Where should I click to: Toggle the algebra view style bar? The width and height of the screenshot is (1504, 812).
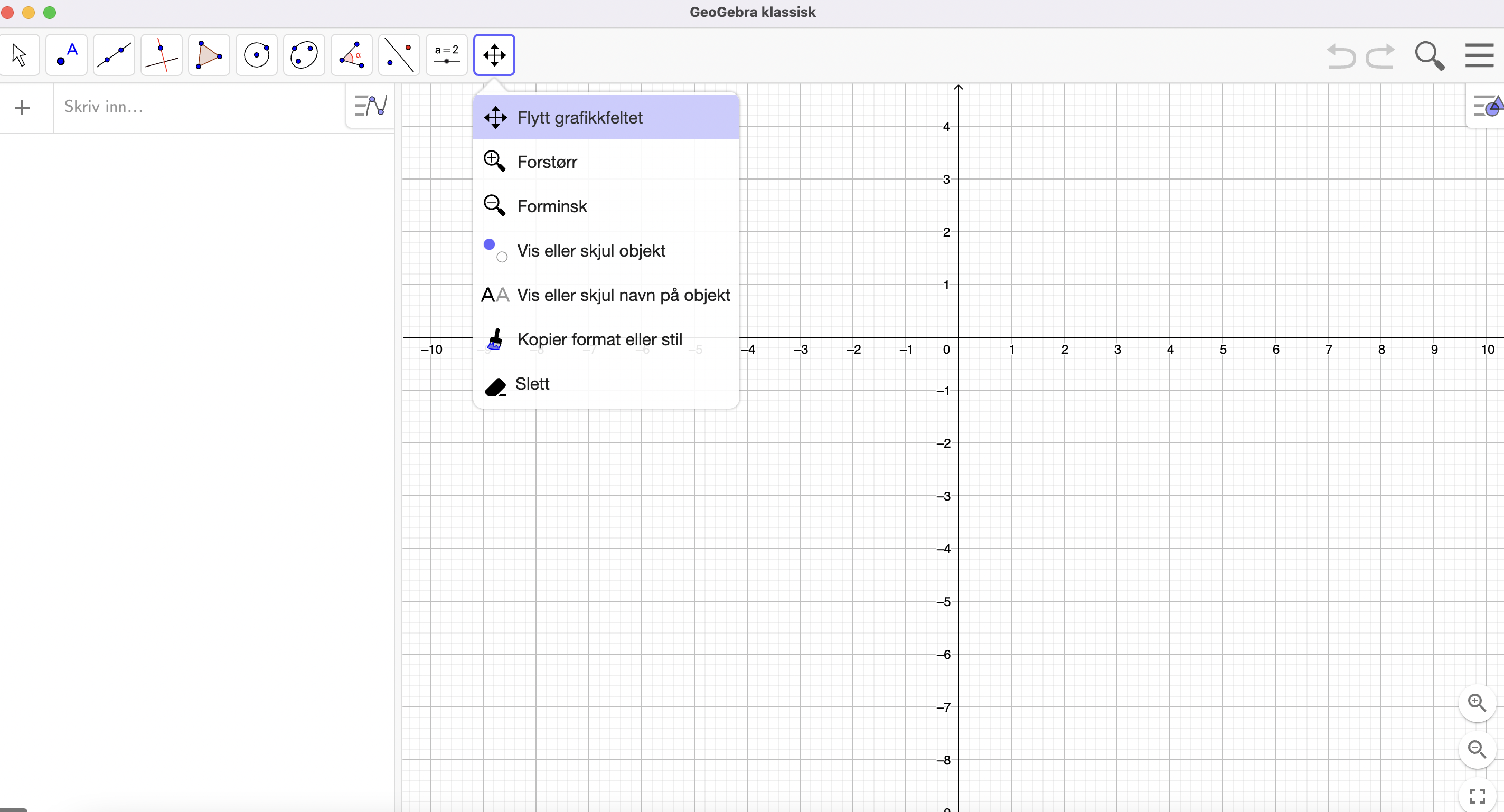coord(371,106)
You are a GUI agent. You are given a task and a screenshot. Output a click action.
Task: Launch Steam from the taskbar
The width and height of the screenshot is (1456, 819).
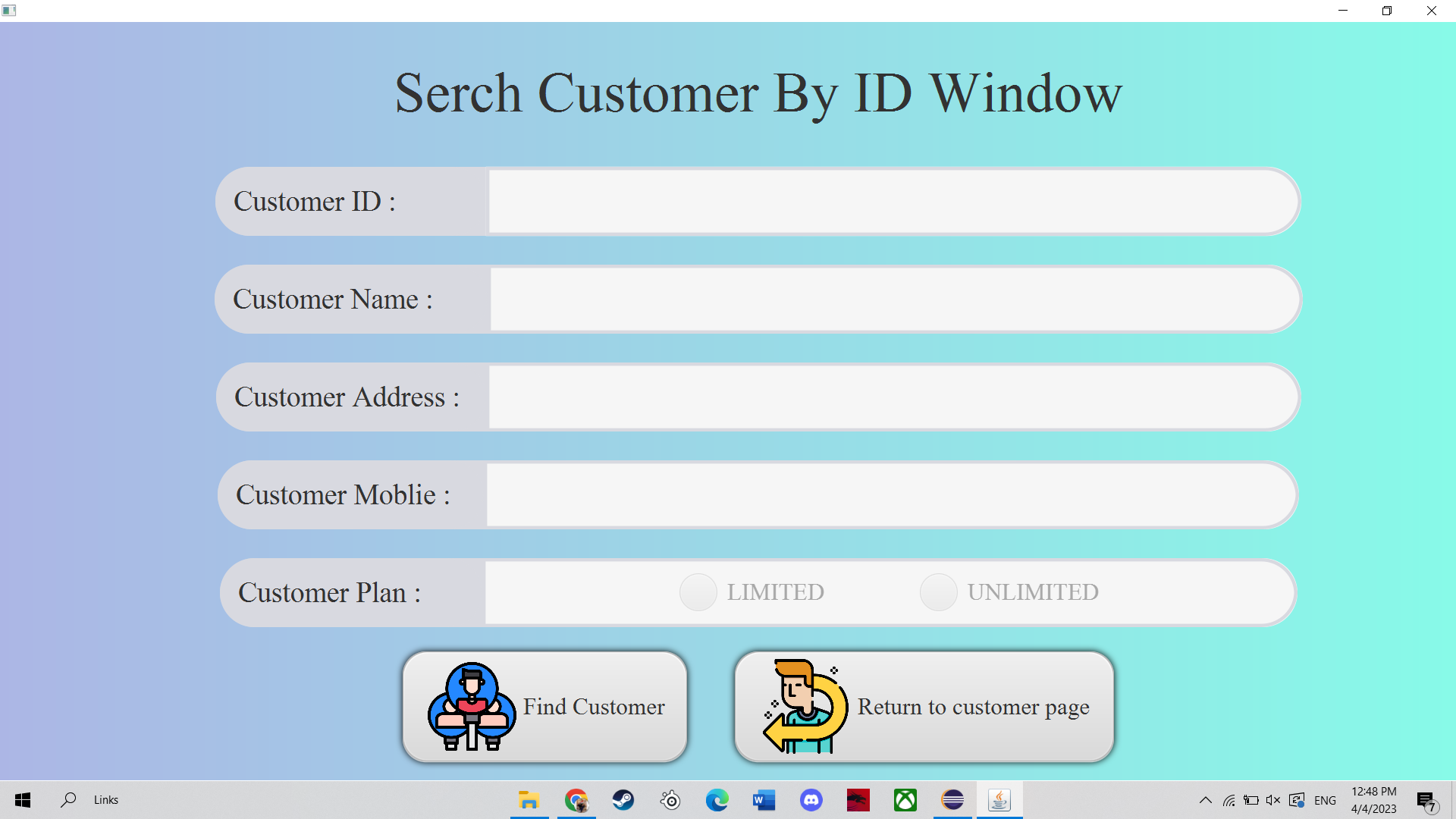point(623,800)
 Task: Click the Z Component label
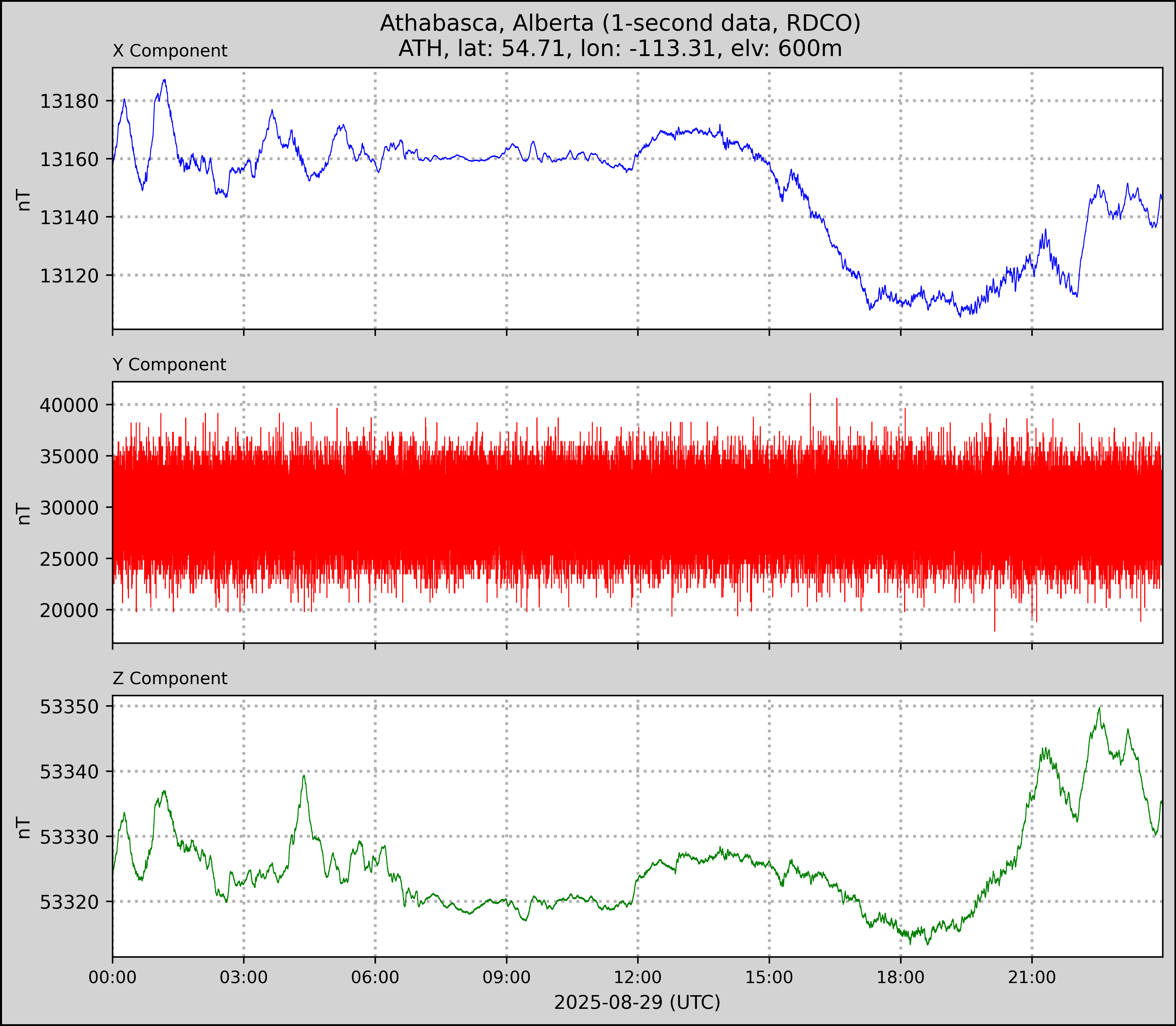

▶ [PROBLEM TO SOLVE]
From the first record to the last, retype everything exactly except the images.

▶ [YOUR SOLUTION]
Where should I click to: Toggle the algebra view style bar? The width and height of the screenshot is (1504, 812).
coord(371,106)
You are a GUI agent. You are given a task and a screenshot. Output a click action.
Task: Launch Steam from the taskbar
The width and height of the screenshot is (1456, 819).
point(623,800)
 Task: Click the Z Component label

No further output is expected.